In: Economics
1. Financial institutions in the U.S. economy
Suppose Paolo would like to invest $2,000 of his savings.
One way of investing is to purchase stock or bonds from a private company.
Suppose TouchTech, a hand-held computing firm, is selling stocks to raise money for a new lab—a practice known as _____ (equity or debt) finance. Buying a share of TouchTech stock would give Paolo _________ (a claim to partial ownership in/ an IOU, or promise to pay, from) the firm. In the event that TouchTech runs into financial difficulty, _______ (The bondholders/ Paolo and other stockholders) will be paid first.
Suppose Paolo decides to buy 100 shares of TouchTech stock.
Which of the following statements are correct? Check all that apply.
The price of his shares will rise if TouchTech issues additional shares of stock.
The Dow Jones Industrial Average is an example of a stock exchange where he can purchase TouchTech stock.
Expectations of a recession that will reduce economy-wide corporate profits will likely cause the value of Paolo's shares to decline.
Alternatively, Paolo could invest by purchasing bonds issued by the U.S. government.
Assuming that everything else is equal, a corporate bond issued by an electronics manufacturer most likely pays a ____ (lower/higher) interest rate than a municipal bond issued by a state.

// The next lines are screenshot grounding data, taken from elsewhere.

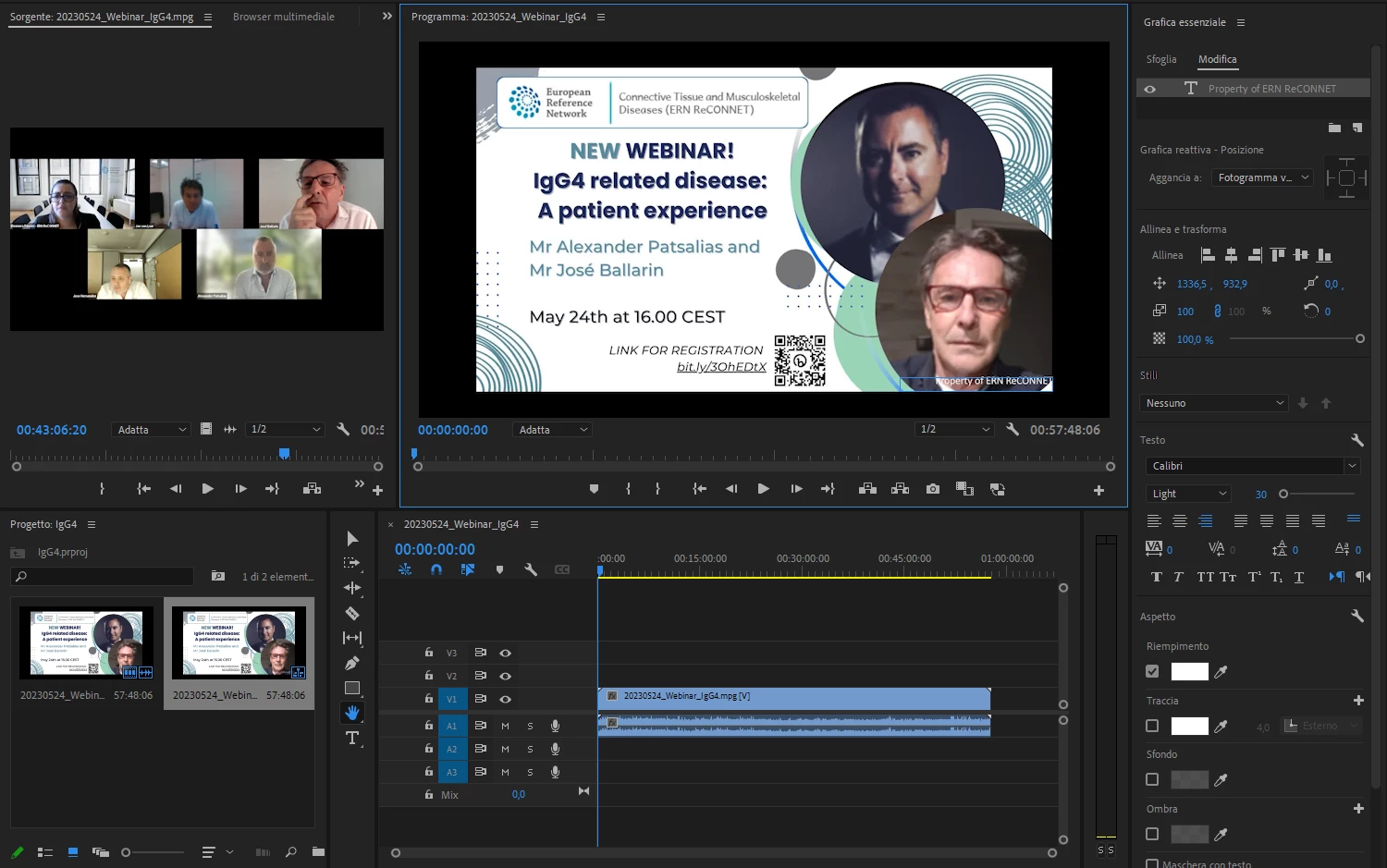Select the Type text tool
The width and height of the screenshot is (1387, 868).
pos(352,738)
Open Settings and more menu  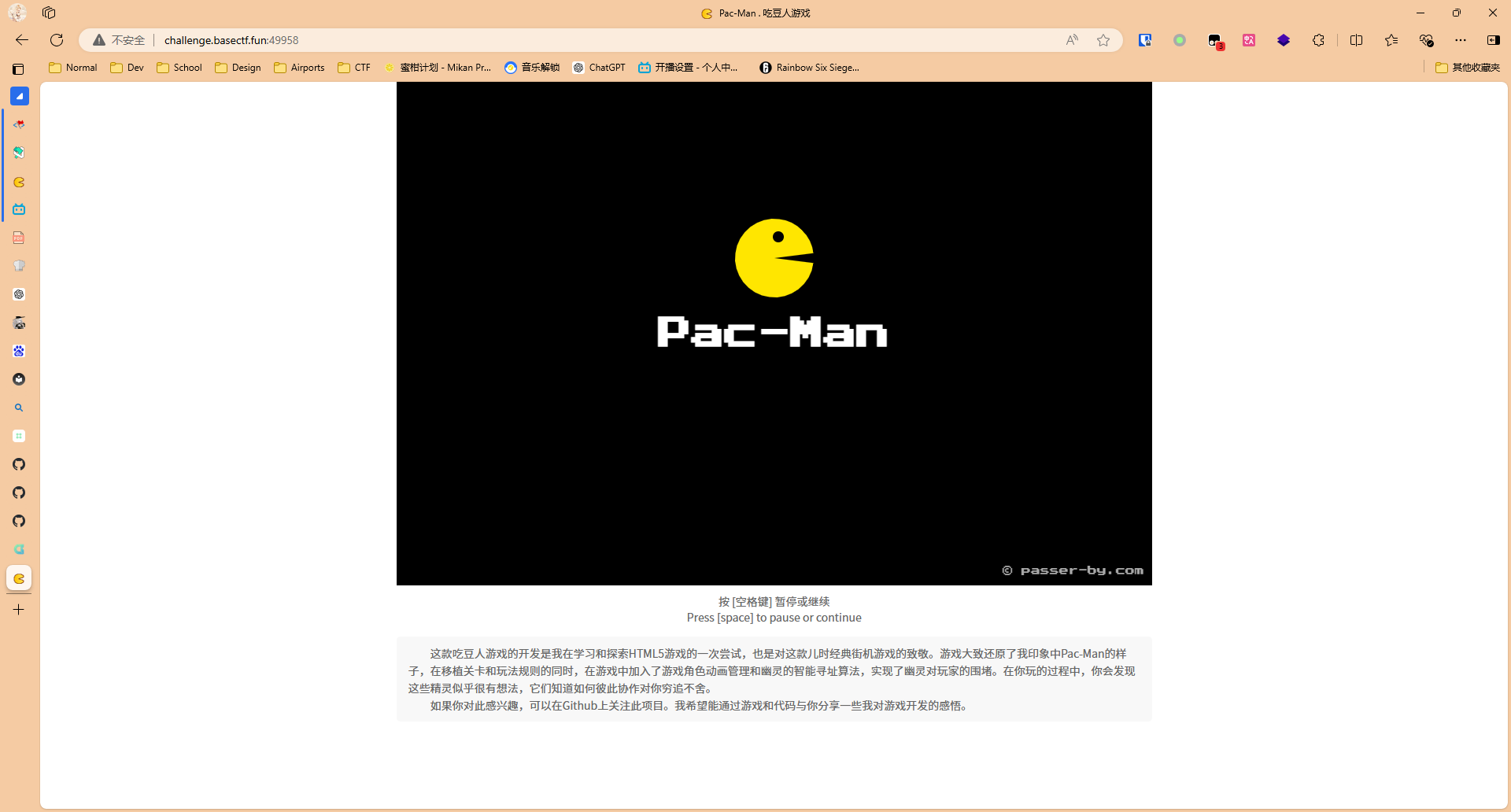1461,40
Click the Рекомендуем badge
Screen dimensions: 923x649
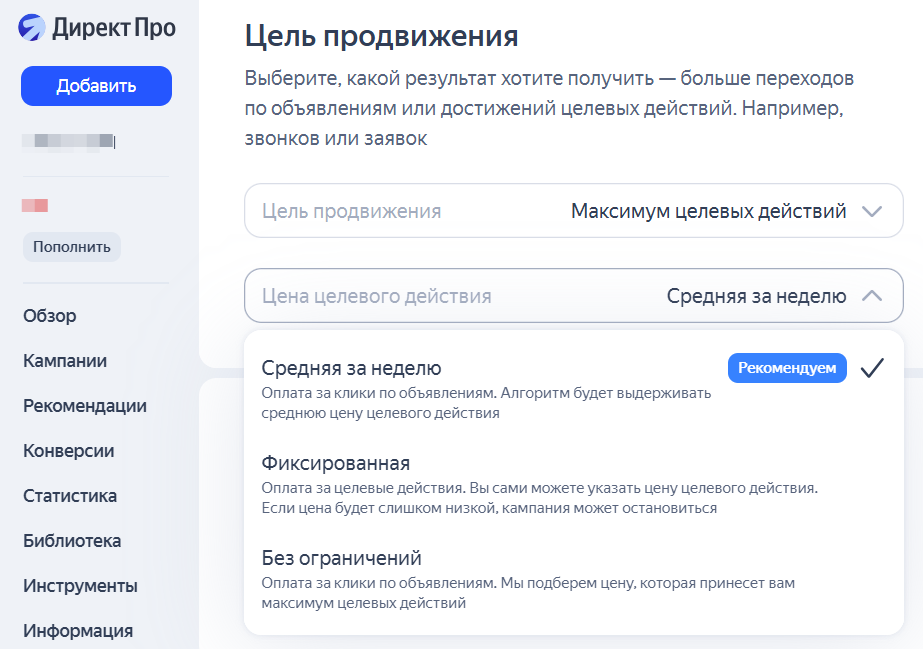786,368
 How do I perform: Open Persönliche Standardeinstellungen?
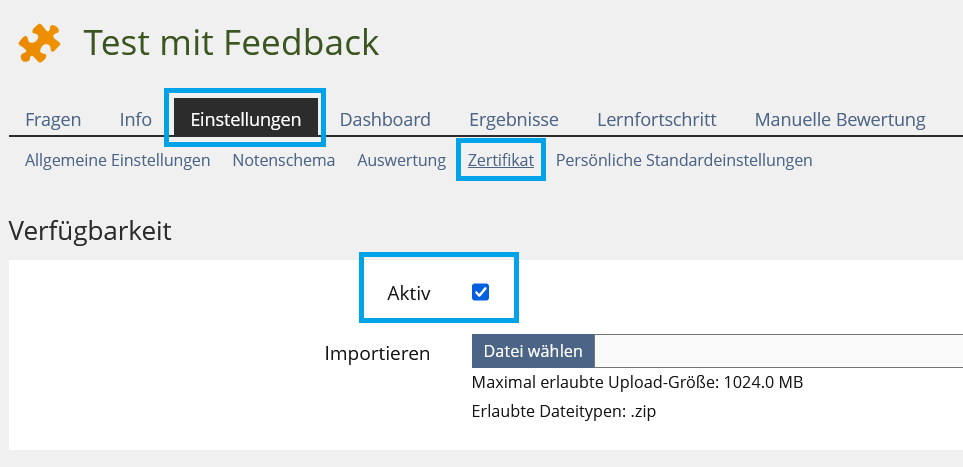pos(684,160)
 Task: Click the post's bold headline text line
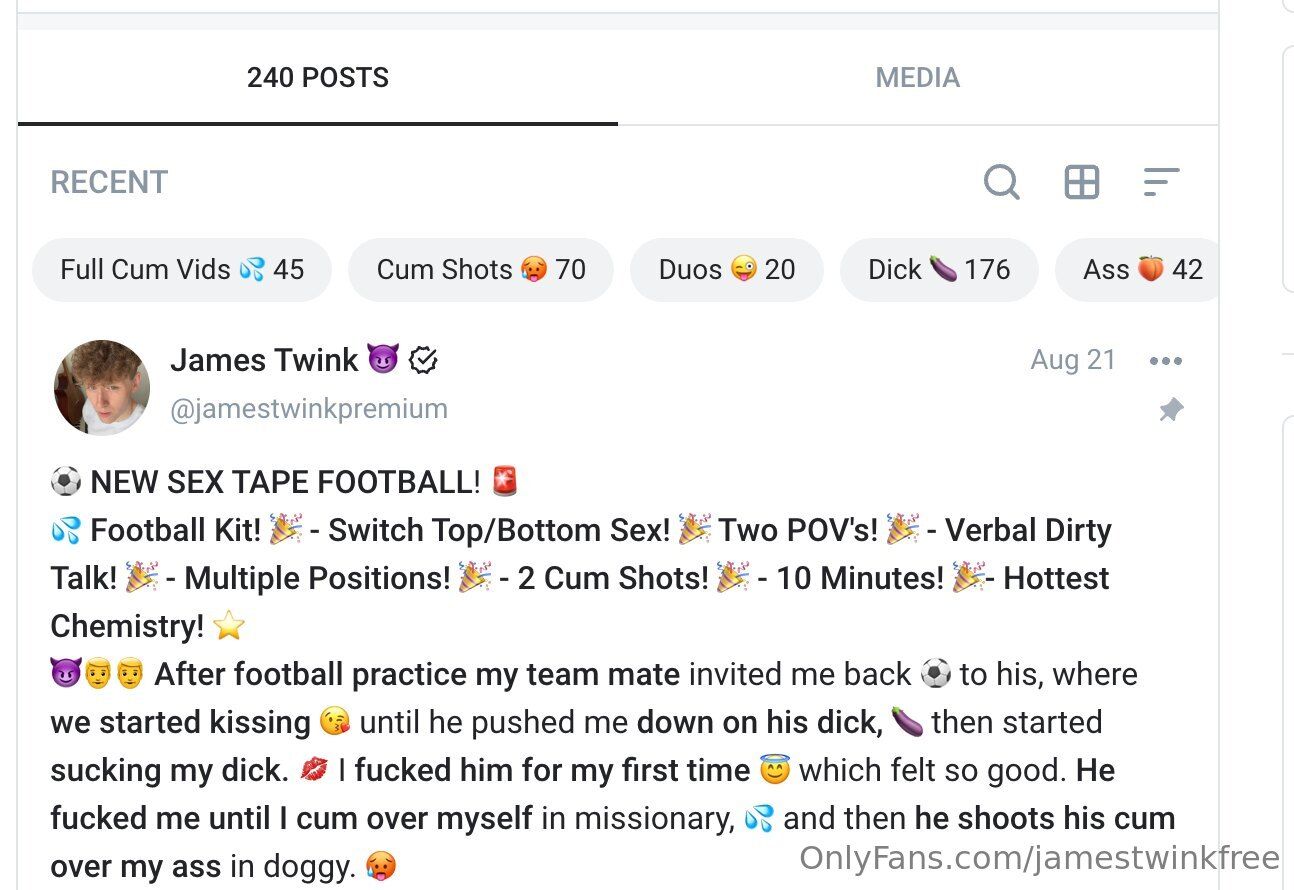285,482
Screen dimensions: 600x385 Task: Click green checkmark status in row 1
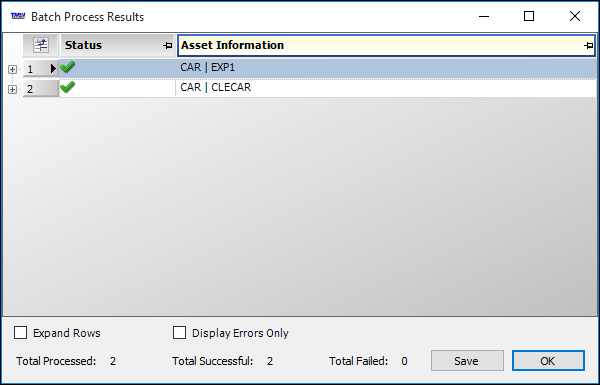pos(67,67)
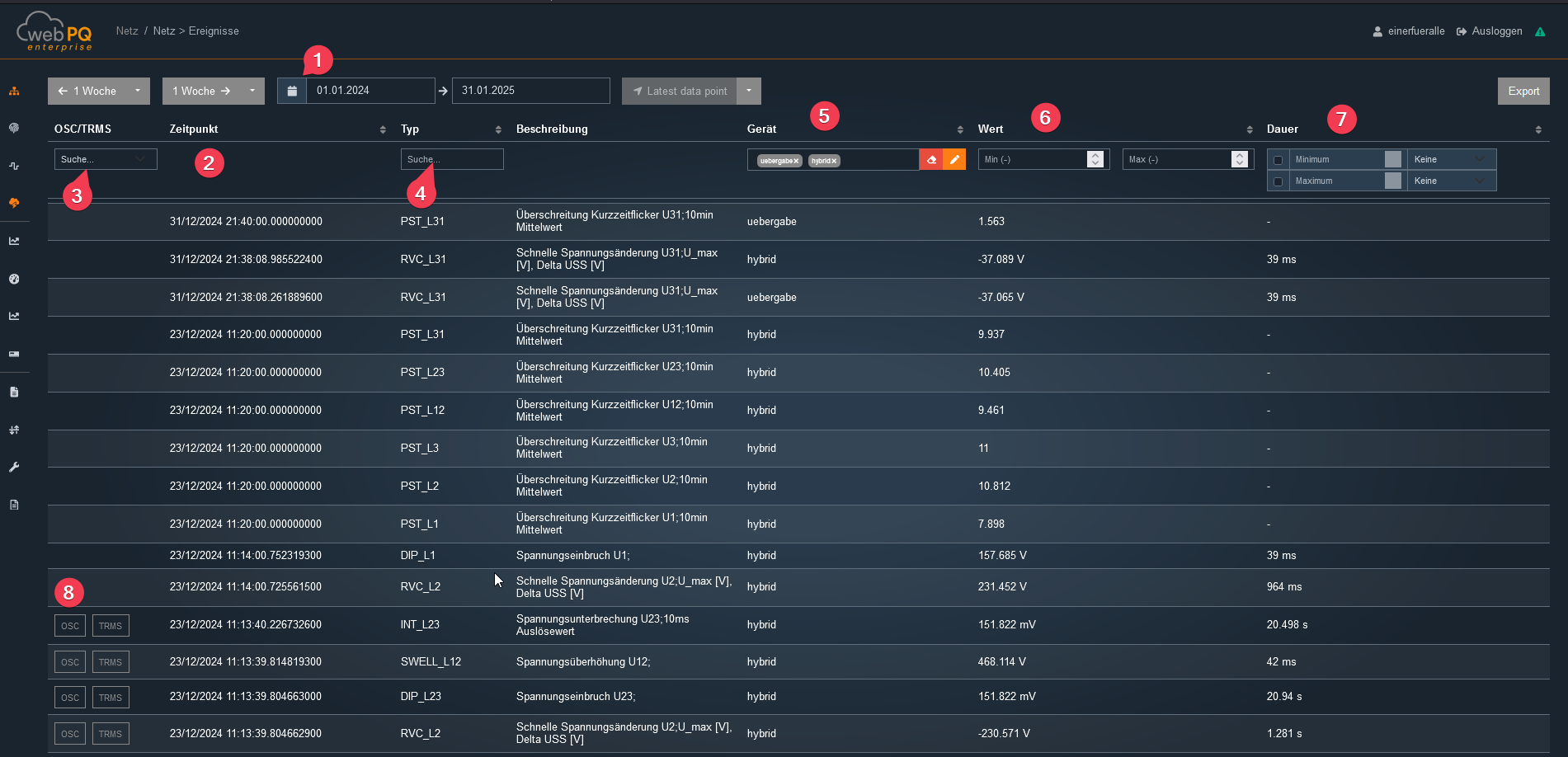Open the network hierarchy sidebar icon
Viewport: 1568px width, 757px height.
point(14,91)
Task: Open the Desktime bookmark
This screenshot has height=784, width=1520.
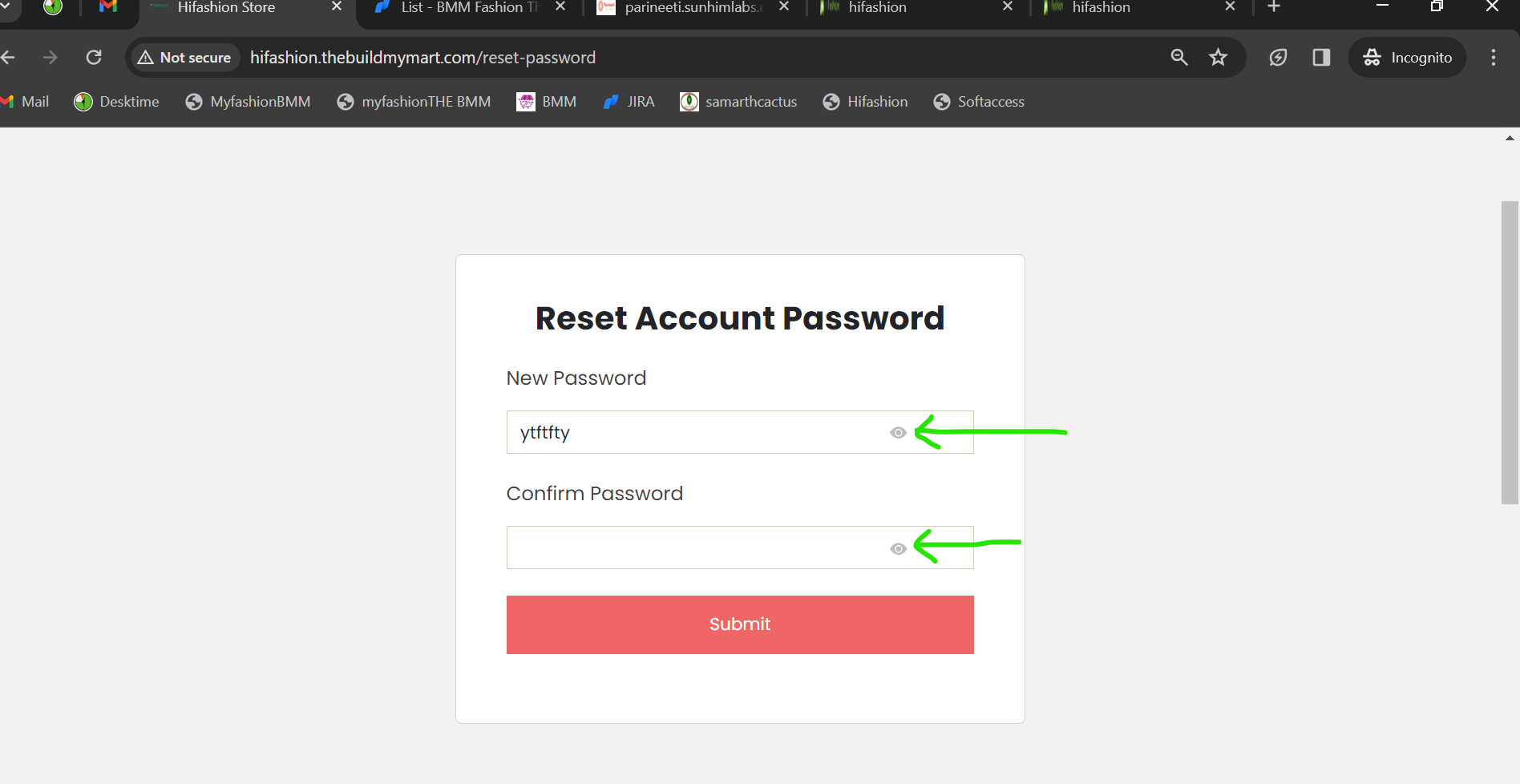Action: [116, 102]
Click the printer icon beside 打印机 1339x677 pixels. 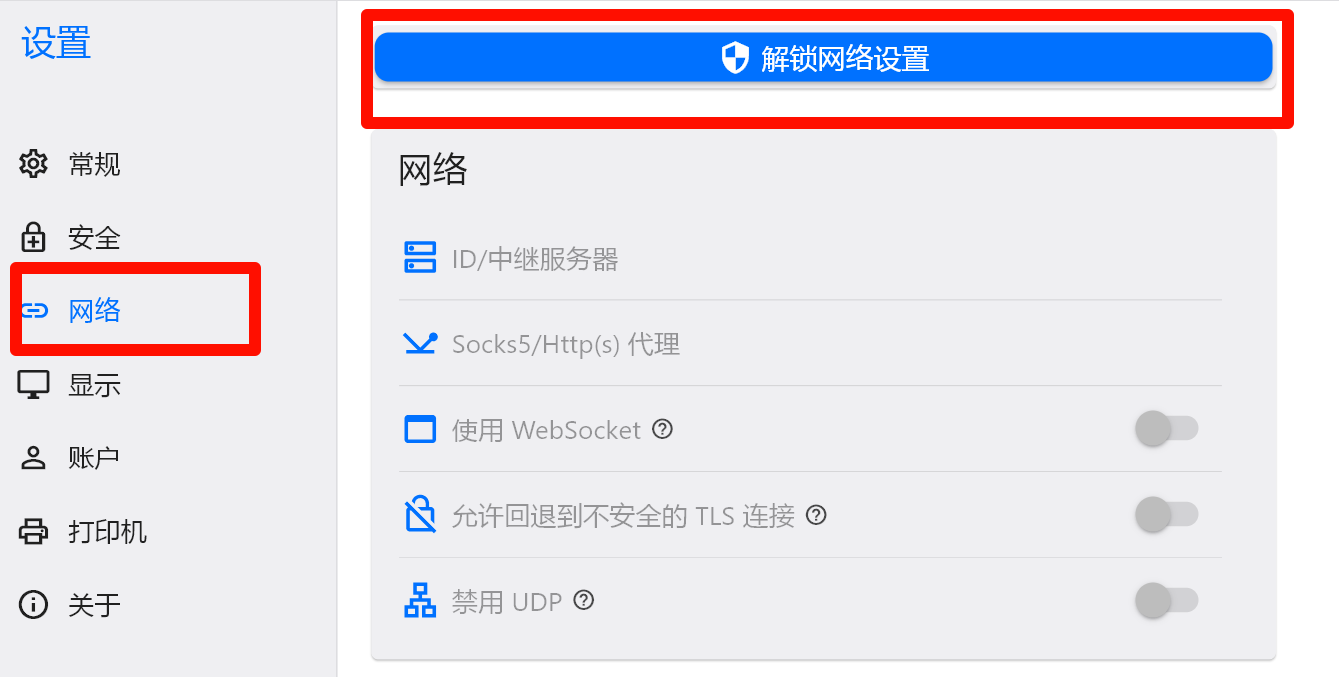click(x=34, y=531)
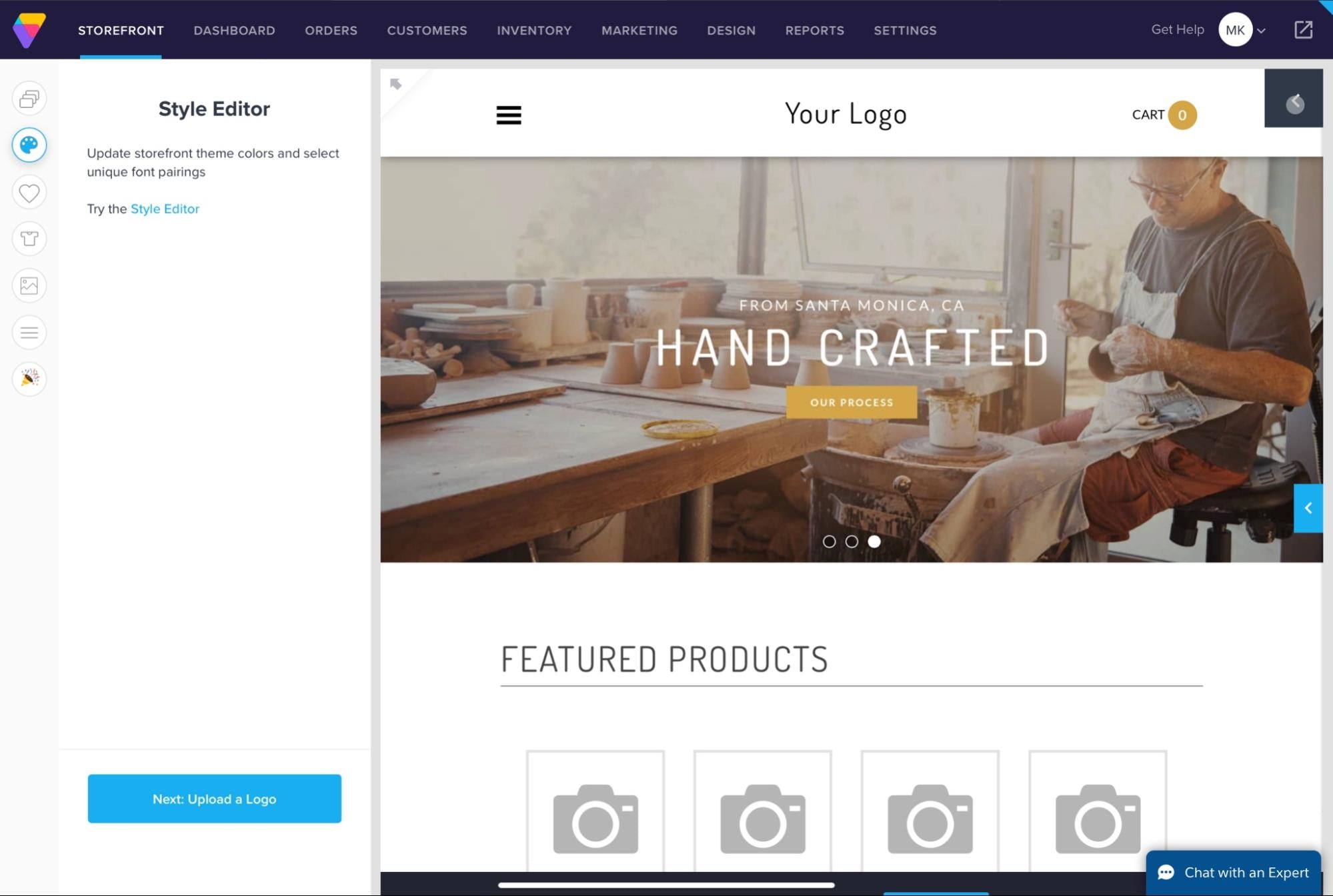Click the text/typography icon in sidebar

point(29,332)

Suppose Paolo would like to invest $2,000 of his savings.
One way of investing is to purchase stock or bonds from a private company.
Suppose TouchTech, a hand-held computing firm, is selling stocks to raise money for a new lab—a practice known as (equity) finance. Buying a share of TouchTech stock would give Paolo (a claim to partial ownership in) the firm. In the event that TouchTech runs into financial difficulty, (The bondholders) will be paid first.
Suppose Paolo decides to buy 100 shares of TouchTech stock.
The following statements are correct
-Expectations of a recession that will reduce economy-wide corporate profits will likely cause the value of Paolo's shares to decline.
Alternatively, Paolo could invest by purchasing bonds issued by the U.S. government.
Assuming that everything else is equal, a corporate bond issued by an electronics manufacturer most likely pays a (higher) interest rate than a municipal bond issued by a state.